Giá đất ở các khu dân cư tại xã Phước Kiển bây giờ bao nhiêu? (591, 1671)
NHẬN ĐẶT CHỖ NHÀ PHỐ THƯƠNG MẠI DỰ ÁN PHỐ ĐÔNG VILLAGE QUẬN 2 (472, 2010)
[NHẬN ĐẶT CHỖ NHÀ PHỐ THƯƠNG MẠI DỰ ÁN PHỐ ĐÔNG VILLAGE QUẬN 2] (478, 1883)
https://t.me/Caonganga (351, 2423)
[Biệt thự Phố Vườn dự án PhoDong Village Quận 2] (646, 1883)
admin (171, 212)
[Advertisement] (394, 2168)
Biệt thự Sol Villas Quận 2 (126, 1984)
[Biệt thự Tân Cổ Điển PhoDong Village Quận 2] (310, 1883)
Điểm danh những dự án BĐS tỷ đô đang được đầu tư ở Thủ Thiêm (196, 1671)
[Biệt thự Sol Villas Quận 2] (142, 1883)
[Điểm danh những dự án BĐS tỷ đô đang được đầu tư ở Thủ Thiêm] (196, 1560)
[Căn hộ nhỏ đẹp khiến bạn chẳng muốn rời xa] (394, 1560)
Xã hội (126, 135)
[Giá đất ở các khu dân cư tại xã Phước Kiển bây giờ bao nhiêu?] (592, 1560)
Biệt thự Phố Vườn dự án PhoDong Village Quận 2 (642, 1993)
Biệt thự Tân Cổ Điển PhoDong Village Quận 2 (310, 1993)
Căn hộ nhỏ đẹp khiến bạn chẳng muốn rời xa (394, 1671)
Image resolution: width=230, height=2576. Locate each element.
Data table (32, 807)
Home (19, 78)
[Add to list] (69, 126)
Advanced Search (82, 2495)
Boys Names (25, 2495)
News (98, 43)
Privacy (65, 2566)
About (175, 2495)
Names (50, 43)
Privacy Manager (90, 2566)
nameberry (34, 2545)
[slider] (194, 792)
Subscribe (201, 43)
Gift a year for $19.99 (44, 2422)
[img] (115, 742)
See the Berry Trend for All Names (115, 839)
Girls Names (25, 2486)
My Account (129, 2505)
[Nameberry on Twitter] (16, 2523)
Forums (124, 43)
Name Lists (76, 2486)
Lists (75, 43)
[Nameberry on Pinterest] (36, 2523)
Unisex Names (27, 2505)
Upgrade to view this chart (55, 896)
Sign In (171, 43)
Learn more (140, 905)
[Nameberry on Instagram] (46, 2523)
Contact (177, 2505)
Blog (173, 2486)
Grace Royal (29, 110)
------------
Reproduce the material exactly. Every line must match.

Giá đất ở các khu dân cư tại xã Phước Kiển bây giờ bao nhiêu? (591, 1671)
NHẬN ĐẶT CHỖ NHÀ PHỐ THƯƠNG MẠI DỰ ÁN PHỐ ĐÔNG VILLAGE QUẬN 2 (472, 2010)
[NHẬN ĐẶT CHỖ NHÀ PHỐ THƯƠNG MẠI DỰ ÁN PHỐ ĐÔNG VILLAGE QUẬN 2] (478, 1883)
https://t.me/Caonganga (351, 2423)
[Biệt thự Phố Vườn dự án PhoDong Village Quận 2] (646, 1883)
admin (171, 212)
[Advertisement] (394, 2168)
Biệt thự Sol Villas Quận 2 (126, 1984)
[Biệt thự Tân Cổ Điển PhoDong Village Quận 2] (310, 1883)
Điểm danh những dự án BĐS tỷ đô đang được đầu tư ở Thủ Thiêm (196, 1671)
[Biệt thự Sol Villas Quận 2] (142, 1883)
[Điểm danh những dự án BĐS tỷ đô đang được đầu tư ở Thủ Thiêm] (196, 1560)
[Căn hộ nhỏ đẹp khiến bạn chẳng muốn rời xa] (394, 1560)
Xã hội (126, 135)
[Giá đất ở các khu dân cư tại xã Phước Kiển bây giờ bao nhiêu?] (592, 1560)
Biệt thự Phố Vườn dự án PhoDong Village Quận 2 (642, 1993)
Biệt thự Tân Cổ Điển PhoDong Village Quận 2 (310, 1993)
Căn hộ nhỏ đẹp khiến bạn chẳng muốn rời xa (394, 1671)
Image resolution: width=230, height=2576. Locate each element.
Data table (32, 807)
Home (19, 78)
[Add to list] (69, 126)
Advanced Search (82, 2495)
Boys Names (25, 2495)
News (98, 43)
Privacy (65, 2566)
About (175, 2495)
Names (50, 43)
Privacy Manager (90, 2566)
nameberry (34, 2545)
[slider] (194, 792)
Subscribe (201, 43)
Gift a year for $19.99 (44, 2422)
[img] (115, 742)
See the Berry Trend for All Names (115, 839)
Girls Names (25, 2486)
My Account (129, 2505)
[Nameberry on Twitter] (16, 2523)
Forums (124, 43)
Name Lists (76, 2486)
Lists (75, 43)
[Nameberry on Pinterest] (36, 2523)
Unisex Names (27, 2505)
Upgrade to view this chart (55, 896)
Sign In (171, 43)
Learn more (140, 905)
[Nameberry on Instagram] (46, 2523)
Contact (177, 2505)
Blog (173, 2486)
Grace Royal (29, 110)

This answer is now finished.